Fabrication methods for integrating 2D materials

TL;DR

This paper reviews current fabrication techniques for integrating 2D materials onto chips, covering synthesis, transfer, patterning, and heterostructure assembly to enable high-performance, scalable, and reproducible device fabrication.

Contribution

It provides a comprehensive overview of the latest methods for on-chip integration of 2D materials, highlighting challenges and future directions.

Findings

Various fabrication approaches are categorized and summarized.

Integration techniques enable functional 2D material-based devices.

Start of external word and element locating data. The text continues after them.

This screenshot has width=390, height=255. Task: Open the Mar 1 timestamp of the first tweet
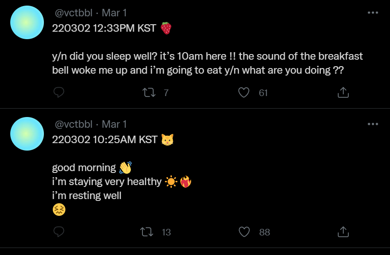pyautogui.click(x=114, y=13)
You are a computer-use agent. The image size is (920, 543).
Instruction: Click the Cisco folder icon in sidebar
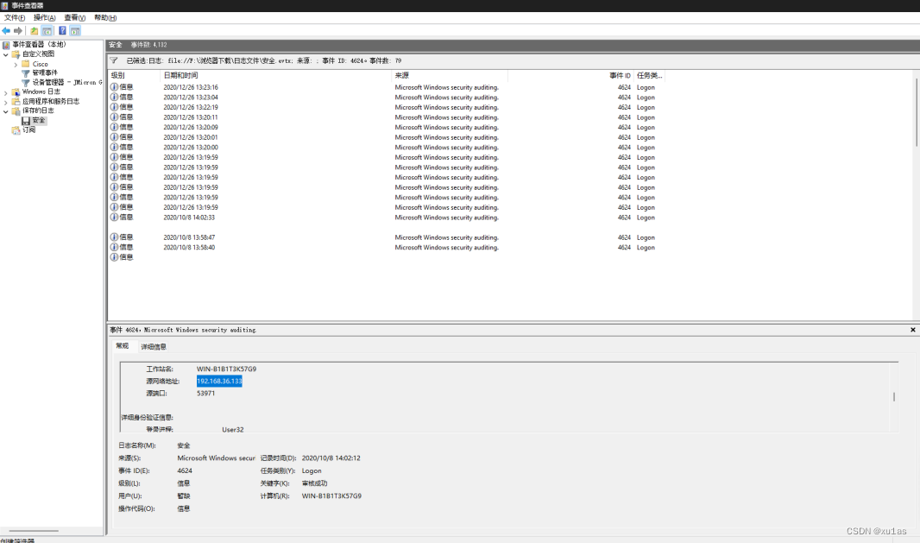(25, 64)
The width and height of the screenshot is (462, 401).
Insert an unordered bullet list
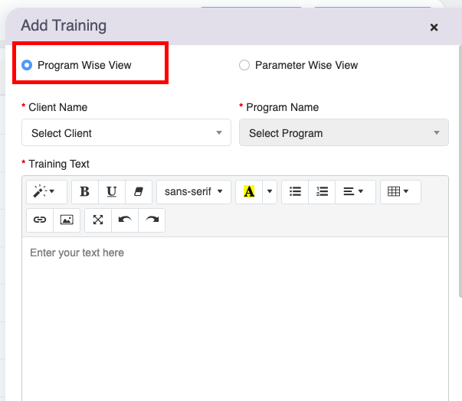click(x=295, y=191)
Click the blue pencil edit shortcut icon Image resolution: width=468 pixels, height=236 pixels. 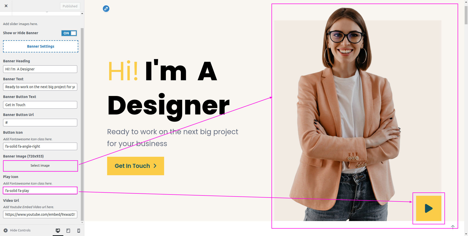(106, 9)

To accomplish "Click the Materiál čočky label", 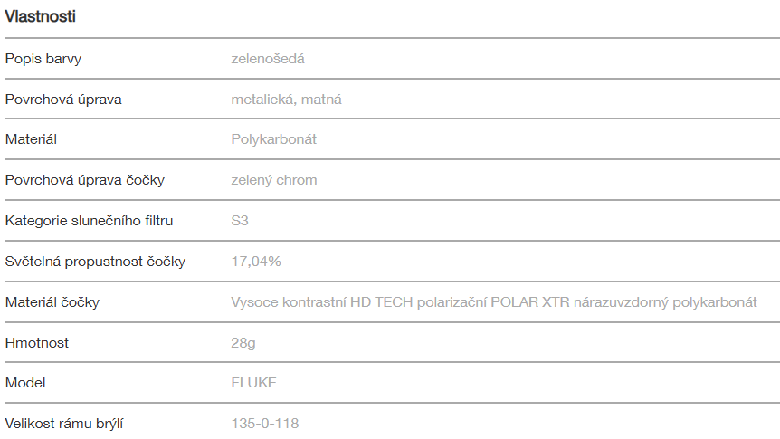I will (x=52, y=302).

Current challenges in reproducibility and scalability are discussed.

Abstract

With compact footprint, low energy consumption, high scalability, and mass producibility, chip-scale integrated devices are an indispensable part of modern technological change and development. Recent advances in two-dimensional (2D) layered materials with their unique structures and distinctive properties have motivated their on-chip integration, yielding a variety of functional devices with superior performance and new features. To realize integrated devices incorporating 2D materials, it requires a diverse range of device fabrication techniques, which are of fundamental importance to achieve good performance and high reproducibility. This paper reviews the state-of-art fabrication techniques for the on-chip integration of 2D materials. First, an overview of the material properties and on-chip applications of 2D materials is provided. Second, different approaches used for integrating 2D materials on chips are comprehensively reviewed, which are categorized into material synthesis, on-chip transfer, film patterning, and property tuning / modification. Third, the methods for integrating 2D van der Waals heterostructures are also discussed and summarized. Finally, the current challenges and future perspectives are highlighted.